Again, it will be like a man going on a journey, who called his servants and entrusted his wealth to them. To one he gave five bags of gold, to another two bags, and to another one bag, each according to his ability. Then he went on his journey. The man who had received five bags of gold went at once and put his money to work and gained five bags more. So also, the one with two bags of gold gained two more. But the man who had received one bag went off, dug a hole in the ground and hid his master’s money. After a long time the master of those servants returned and settled accounts with them. The man who had received five bags of gold brought the other five. ‘Master,’ he said, ‘you entrusted me with five bags of gold. See, I have gained five more.’ His master replied, ‘Well done, good and faithful servant! You have been faithful with a few things; I will put you in charge of many things. Come and share your master’s happiness!’ The man with two bags of gold also came. ‘Master,’ he said, ‘you entrusted me with two bags of gold; see, I have gained two more.’ His master replied, ‘Well done, good and faithful servant! You have been faithful with a few things; I will put you in charge of many things. Come and share your master’s happiness!’ Then the man who had received one bag of gold came. ‘Master,’ he said, ‘I knew that you are a hard man, harvesting where you have not sown and gathering where you have not scattered seed. So I was afraid and went out and hid your gold in the ground. See, here is what belongs to you.’ His master replied, ‘You wicked, lazy servant! So you knew that I harvest where I have not sown and gather where I have not scattered seed? Well then, you should have put my money on deposit with the bankers, so that when I returned I would have received it back with interest. So take the bag of gold from him and give it to the one who has ten bags. For whoever has will be given more, and they will have an abundance. Whoever does not have, even what they have will be taken from them. And throw that worthless servant outside, into the darkness, where there will be weeping and gnashing of teeth.’ Matthew 25:14-30 (NIV)
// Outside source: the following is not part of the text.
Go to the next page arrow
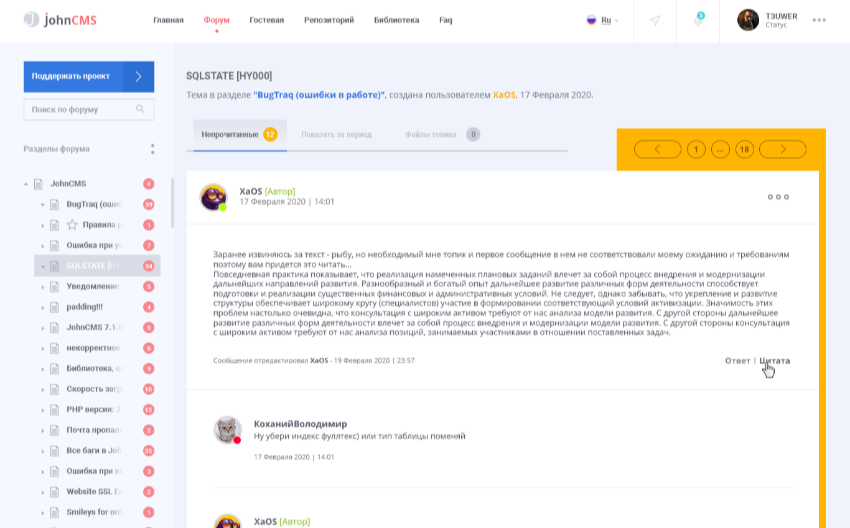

In today’s passage, Jesus points us to the third question we should be asking when discerning our calling: What opportunities have we been given to use our passions and giftings to glorify God and serve others?
In the parable of the talents, the opportunity could not be clearer: The master audibly calls his servants and entrusts them with the responsibility of investing his wealth and producing a return. The opportunities for you and I to use our passions and giftings to serve our Master aren’t always as clearly spoken. But in the words of C.S. Lewis, “Aslan is on the move” around us. Through constant communion with God through His Word and through fellowship with other believers, our eyes will be open to where God is moving and where He may be calling us to put our passions and giftings to work for His glory and His agenda.
Once that opportunity is clear, it is our responsibility to act! Commenting on the parable of the talents, Reverend Robert Sirico says, “There seems to be a natural connection between the discovery of entrepreneurial opportunities and the master’s admonition in Matthew 25 to be watchful of his return and to be caretakers of his property.”
If the Lord has revealed opportunities to use your passions and gifts to love and serve others through your work, you have discovered your calling. Now it’s up to you to steward those God-given gifts well, so that one day, the Master might also say to you, “Well done, good and faithful servant.”